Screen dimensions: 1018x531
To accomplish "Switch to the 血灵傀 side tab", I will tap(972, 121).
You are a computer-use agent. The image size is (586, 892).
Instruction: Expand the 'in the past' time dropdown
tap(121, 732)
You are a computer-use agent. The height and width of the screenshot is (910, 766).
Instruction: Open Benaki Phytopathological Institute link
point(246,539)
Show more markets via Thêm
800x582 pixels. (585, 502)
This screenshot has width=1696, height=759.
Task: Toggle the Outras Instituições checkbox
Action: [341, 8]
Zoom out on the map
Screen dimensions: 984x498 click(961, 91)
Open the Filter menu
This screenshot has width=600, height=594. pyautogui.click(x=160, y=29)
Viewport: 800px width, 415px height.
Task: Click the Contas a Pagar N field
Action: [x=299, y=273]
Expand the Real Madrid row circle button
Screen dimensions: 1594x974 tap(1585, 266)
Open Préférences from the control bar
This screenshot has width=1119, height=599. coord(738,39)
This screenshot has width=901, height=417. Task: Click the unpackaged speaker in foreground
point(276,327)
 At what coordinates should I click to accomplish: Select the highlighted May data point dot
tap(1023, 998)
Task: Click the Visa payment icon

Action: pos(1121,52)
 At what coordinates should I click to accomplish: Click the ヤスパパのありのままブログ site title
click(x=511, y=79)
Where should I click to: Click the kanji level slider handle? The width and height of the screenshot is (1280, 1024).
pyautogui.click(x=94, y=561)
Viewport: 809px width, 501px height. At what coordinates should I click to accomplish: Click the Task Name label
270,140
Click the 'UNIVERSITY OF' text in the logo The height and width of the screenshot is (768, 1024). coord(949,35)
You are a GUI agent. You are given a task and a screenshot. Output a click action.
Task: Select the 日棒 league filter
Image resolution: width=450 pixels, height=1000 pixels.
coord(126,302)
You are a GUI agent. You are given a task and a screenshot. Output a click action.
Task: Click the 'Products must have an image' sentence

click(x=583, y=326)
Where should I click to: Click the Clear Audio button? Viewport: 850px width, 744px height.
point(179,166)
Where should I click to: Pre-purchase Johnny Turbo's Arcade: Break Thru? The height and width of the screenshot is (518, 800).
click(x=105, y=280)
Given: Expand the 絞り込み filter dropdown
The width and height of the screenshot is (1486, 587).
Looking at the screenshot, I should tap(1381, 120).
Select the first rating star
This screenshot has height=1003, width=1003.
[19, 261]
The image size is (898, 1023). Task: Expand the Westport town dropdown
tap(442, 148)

_ _ _ _ _

## [Your instructions]
Return the whole of the data, character for character.

## [Output of the task]
Screen dimensions: 1018x531
To accomplish "Switch to the 血灵傀 side tab", I will tap(972, 121).
You are a computer-use agent. The image size is (586, 892).
Instruction: Expand the 'in the past' time dropdown
tap(121, 732)
You are a computer-use agent. The height and width of the screenshot is (910, 766).
Instruction: Open Benaki Phytopathological Institute link
point(246,539)
Show more markets via Thêm
800x582 pixels. (585, 502)
This screenshot has width=1696, height=759.
Task: Toggle the Outras Instituições checkbox
Action: [341, 8]
Zoom out on the map
Screen dimensions: 984x498 click(961, 91)
Open the Filter menu
This screenshot has width=600, height=594. pyautogui.click(x=160, y=29)
Viewport: 800px width, 415px height.
Task: Click the Contas a Pagar N field
Action: [x=299, y=273]
Expand the Real Madrid row circle button
Screen dimensions: 1594x974 tap(1585, 266)
Open Préférences from the control bar
This screenshot has width=1119, height=599. coord(738,39)
This screenshot has width=901, height=417. Task: Click the unpackaged speaker in foreground
point(276,327)
 At what coordinates should I click to accomplish: Select the highlighted May data point dot
tap(1023, 998)
Task: Click the Visa payment icon

Action: pos(1121,52)
 At what coordinates should I click to accomplish: Click the ヤスパパのありのままブログ site title
click(x=511, y=79)
Where should I click to: Click the kanji level slider handle? The width and height of the screenshot is (1280, 1024).
pyautogui.click(x=94, y=561)
Viewport: 809px width, 501px height. At what coordinates should I click to accomplish: Click the Task Name label
270,140
Click the 'UNIVERSITY OF' text in the logo The height and width of the screenshot is (768, 1024). coord(949,35)
You are a GUI agent. You are given a task and a screenshot. Output a click action.
Task: Select the 日棒 league filter
Image resolution: width=450 pixels, height=1000 pixels.
coord(126,302)
You are a GUI agent. You are given a task and a screenshot. Output a click action.
Task: Click the 'Products must have an image' sentence

click(x=583, y=326)
Where should I click to: Click the Clear Audio button? Viewport: 850px width, 744px height.
point(179,166)
Where should I click to: Pre-purchase Johnny Turbo's Arcade: Break Thru? The height and width of the screenshot is (518, 800).
click(x=105, y=280)
Given: Expand the 絞り込み filter dropdown
The width and height of the screenshot is (1486, 587).
Looking at the screenshot, I should tap(1381, 120).
Select the first rating star
This screenshot has height=1003, width=1003.
[19, 261]
The image size is (898, 1023). Task: Expand the Westport town dropdown
tap(442, 148)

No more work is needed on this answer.